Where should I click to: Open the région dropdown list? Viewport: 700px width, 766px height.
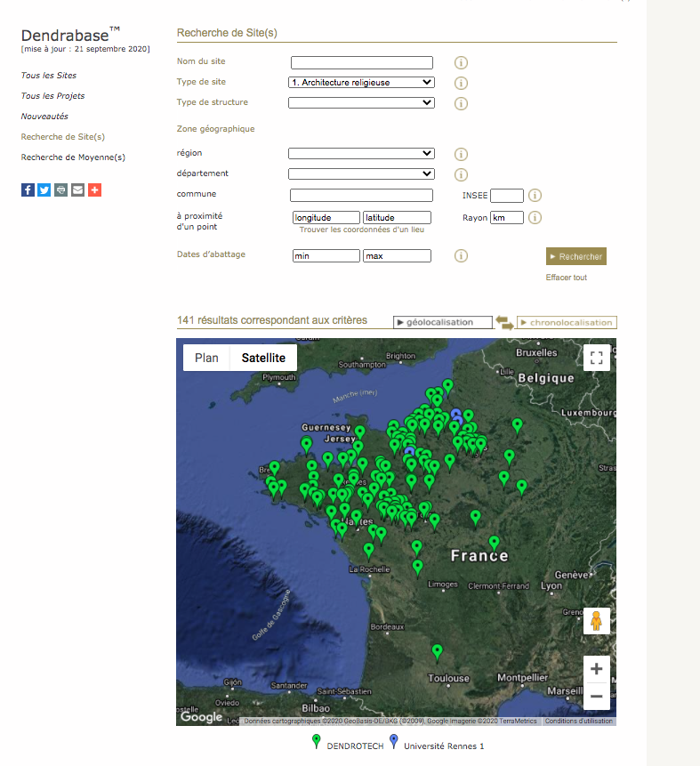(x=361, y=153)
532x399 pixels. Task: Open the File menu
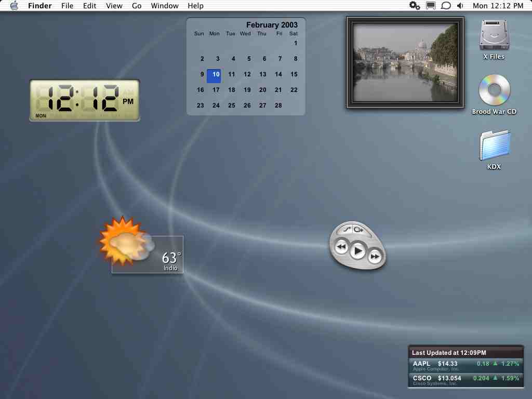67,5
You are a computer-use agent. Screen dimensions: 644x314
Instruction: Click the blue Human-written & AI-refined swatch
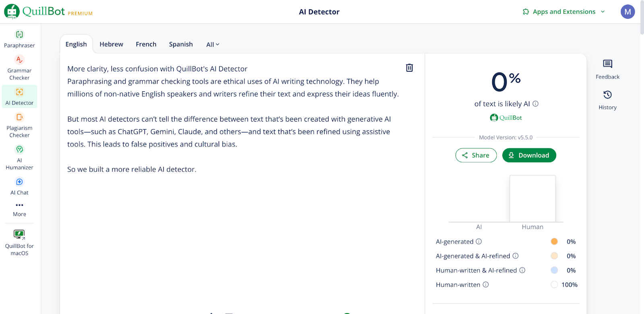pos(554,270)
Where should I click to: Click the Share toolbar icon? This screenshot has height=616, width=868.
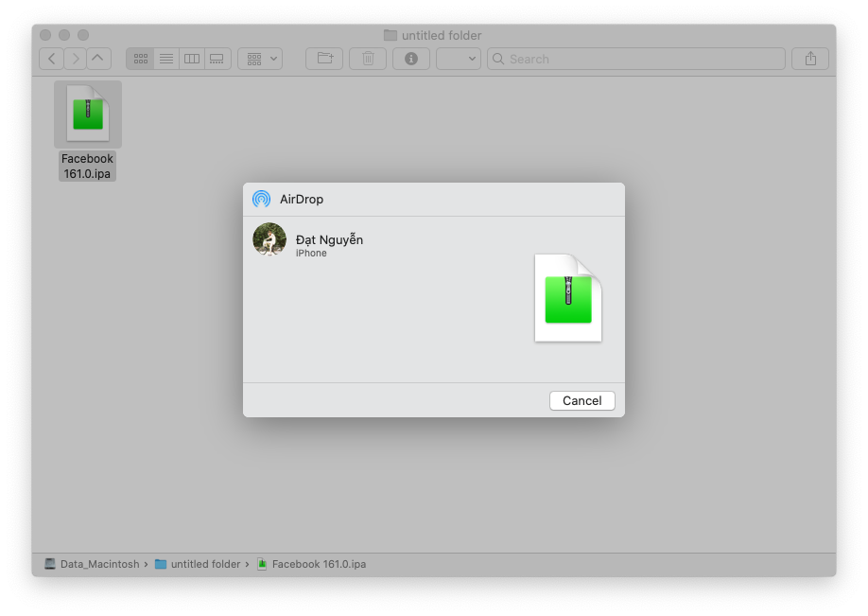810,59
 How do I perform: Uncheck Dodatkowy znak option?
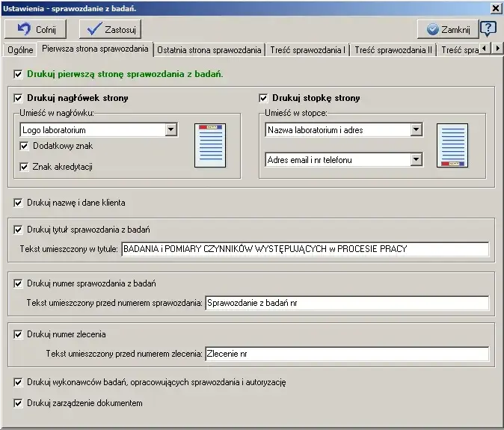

=-=-=-=-=

Your answer must be an exact copy of the listing, with every picture omitted.

## [The completed task]
Where should I click to: Open the région dropdown list? Viewport: 700px width, 766px height.
(x=361, y=153)
532x399 pixels. Task: Open the File menu
67,5
You are a computer-use agent. Screen dimensions: 644x314
Instruction: Click the blue Human-written & AI-refined swatch
pos(554,270)
Where should I click to: Click the Share toolbar icon? This screenshot has height=616, width=868.
810,59
 How do I perform: Uncheck Dodatkowy znak option?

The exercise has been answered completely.